Inauguration du grand Musée du Dôme de Milan, Novembre 2013

La contribution de la Réforme à la formation de l’identité européenne

Lorsque le nonce du pape, Jérôme Aléandre, arrive à Worms, fin janvier 1521, pour participer à l’assemblée extraordinaire des prince-électeurs et du conseil des villes d’empire – cette diète convoquée par Charles Quint dans la foulée de son élection à la tête du Saint-Empire —, il est ébahi par cette ville qui se donne littéralement en spectacle : le jeûne n’est plus respecté, la prostitution prospère, les gens s’enivrent de mauvais vin et on se bat à tel point en duel que l’on compte trois à quatre morts par jour !

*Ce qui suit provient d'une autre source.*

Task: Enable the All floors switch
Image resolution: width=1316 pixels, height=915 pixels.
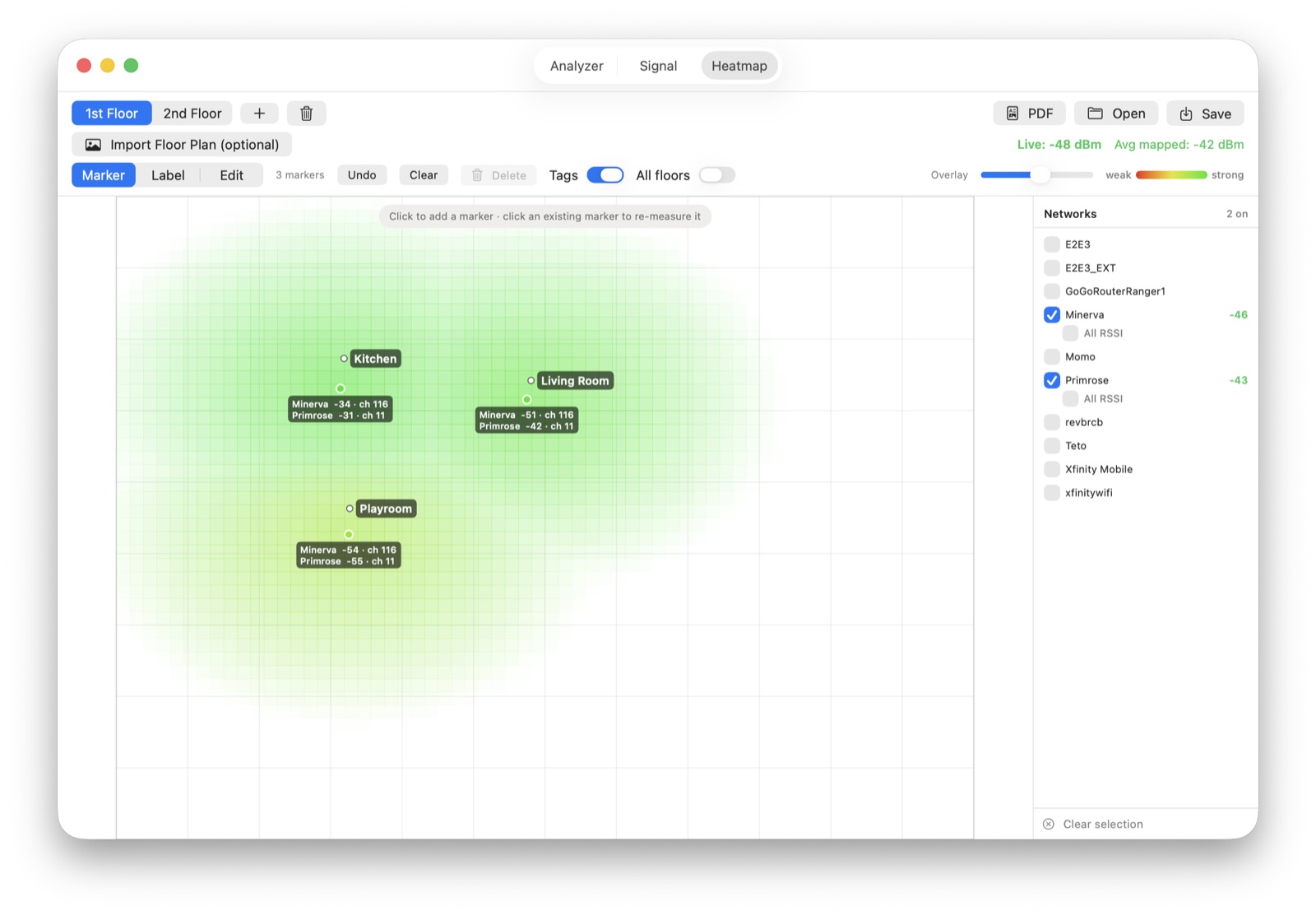Action: 717,175
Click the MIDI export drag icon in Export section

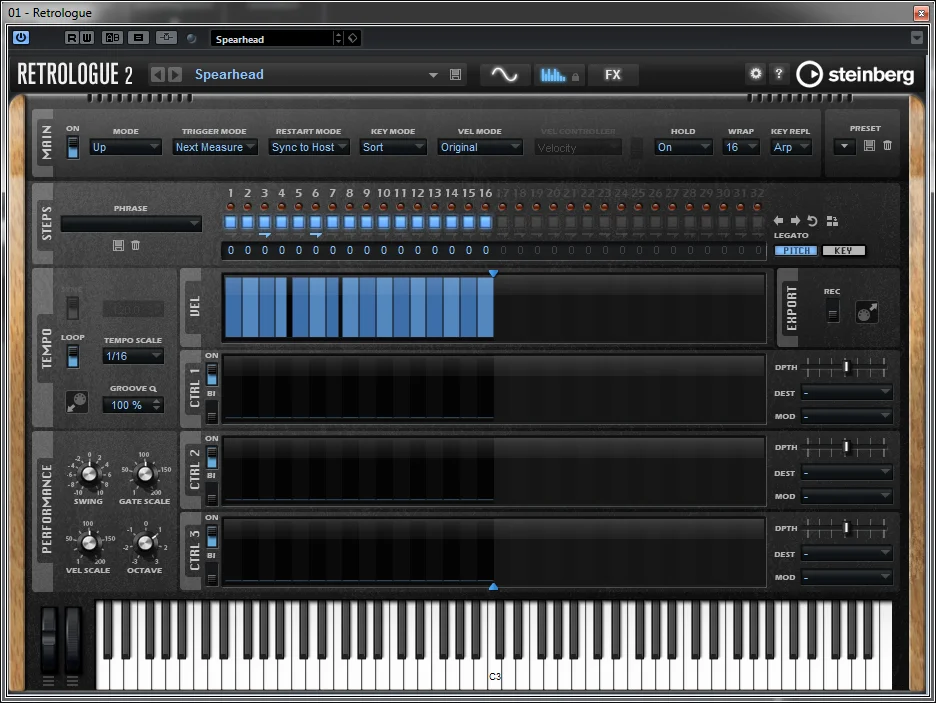(x=866, y=313)
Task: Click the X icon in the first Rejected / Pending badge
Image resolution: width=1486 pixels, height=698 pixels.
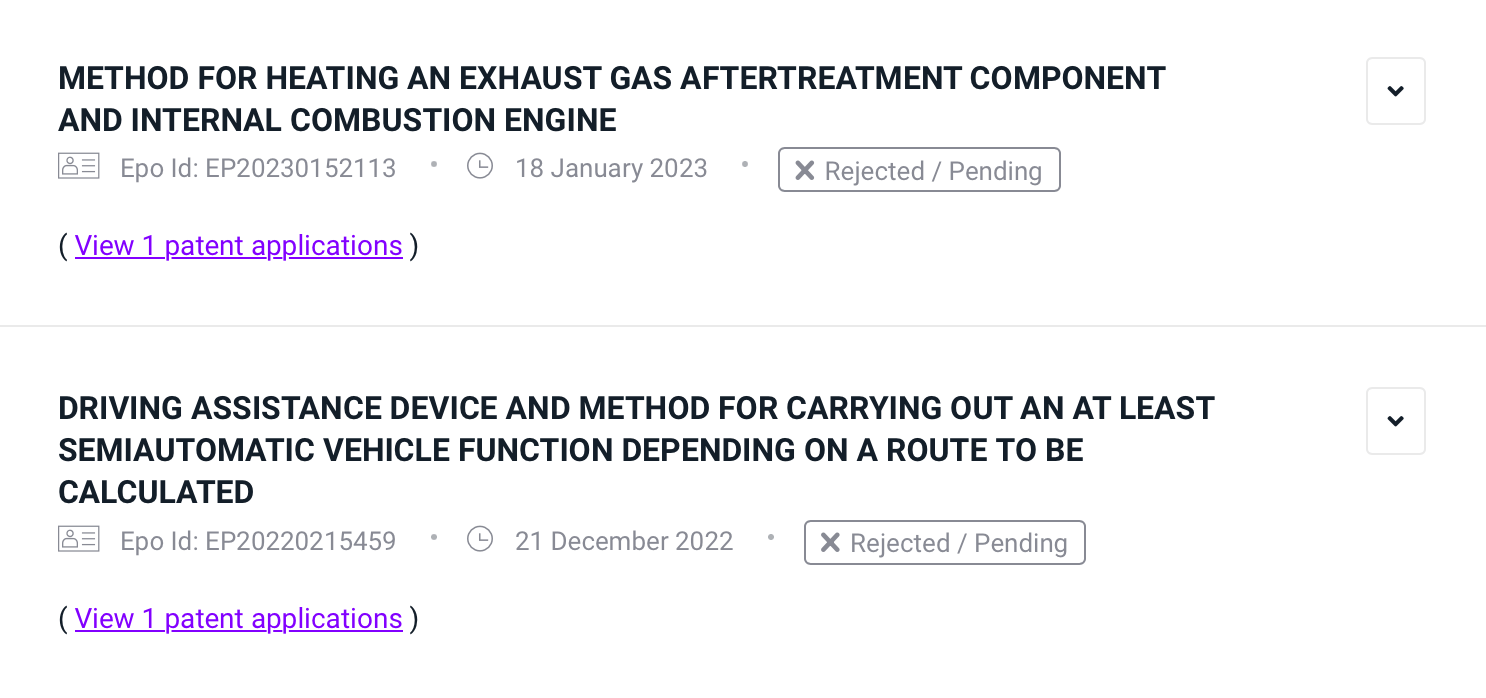Action: point(804,171)
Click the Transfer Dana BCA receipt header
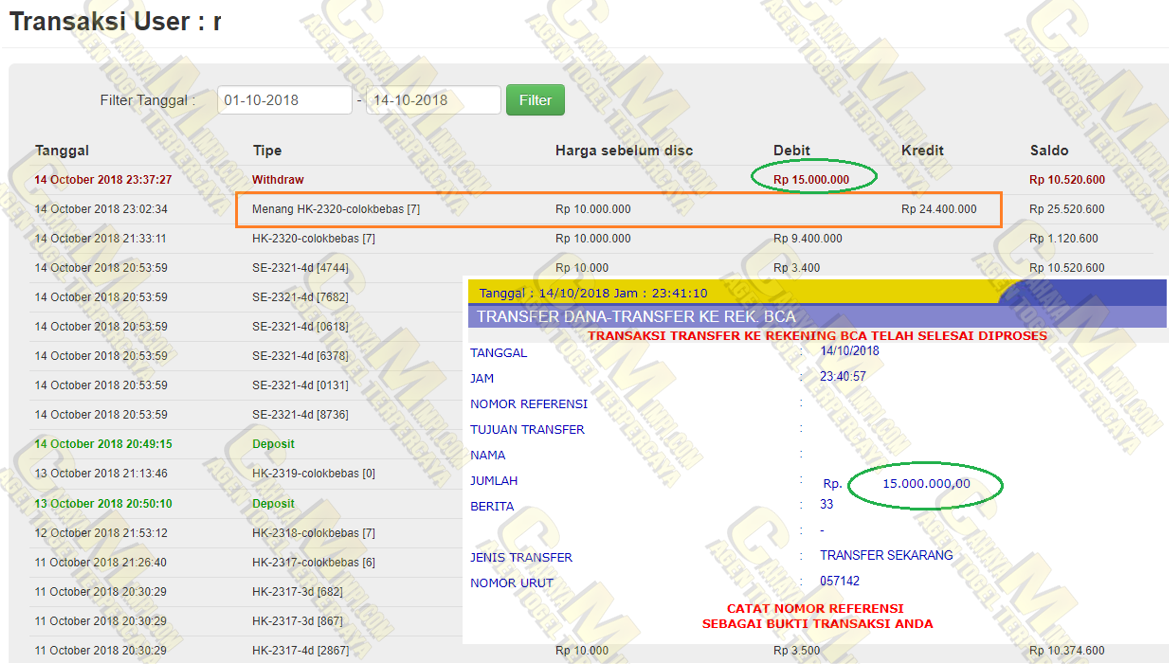The width and height of the screenshot is (1169, 664). pos(636,317)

Mais davantage que ce théâtre infernal, ce qui épouvante Jérôme Aléandre, c’est ce qu’il condense dans cette lettre du 8 février 1521 : «Neuf dixièmes des Allemands ont comme cri de guerre : Vive Luther ; le dernier dixième hurle : Mort à la cour de Rome!».
Incontestablement le docteur de Wittenberg a fait l’unanimité autour de lui: en tous les cas pour quelques années, le peuple allemand et son désormais porte-parole s’exprimeront d’une seule voix.

Bien sûr, c’est en marge de cette Diète de Worms que Luther sera entendu par la cour et que son insoumission entraînera sa mise à l’écart – c’est d’ailleurs le même nonce Aléandre qui lira l’acte de la condamnation, en avril 1521 –, mais la Réforme était en marche et elle allait changer, une fois de plus, le visage de l’Europe.

En effet, après la perte du Monde Ancien avec Byzance, après la découverte du Nouveau Monde en 1492, après le changement scientifique majeur de la révolution copernicienne et avant le siècle des révolutions qui vont, elles, changer définitivement le monde, la Réforme introduit une réelle coupure, une franche cassure dans l’identité européenne en train de se faire.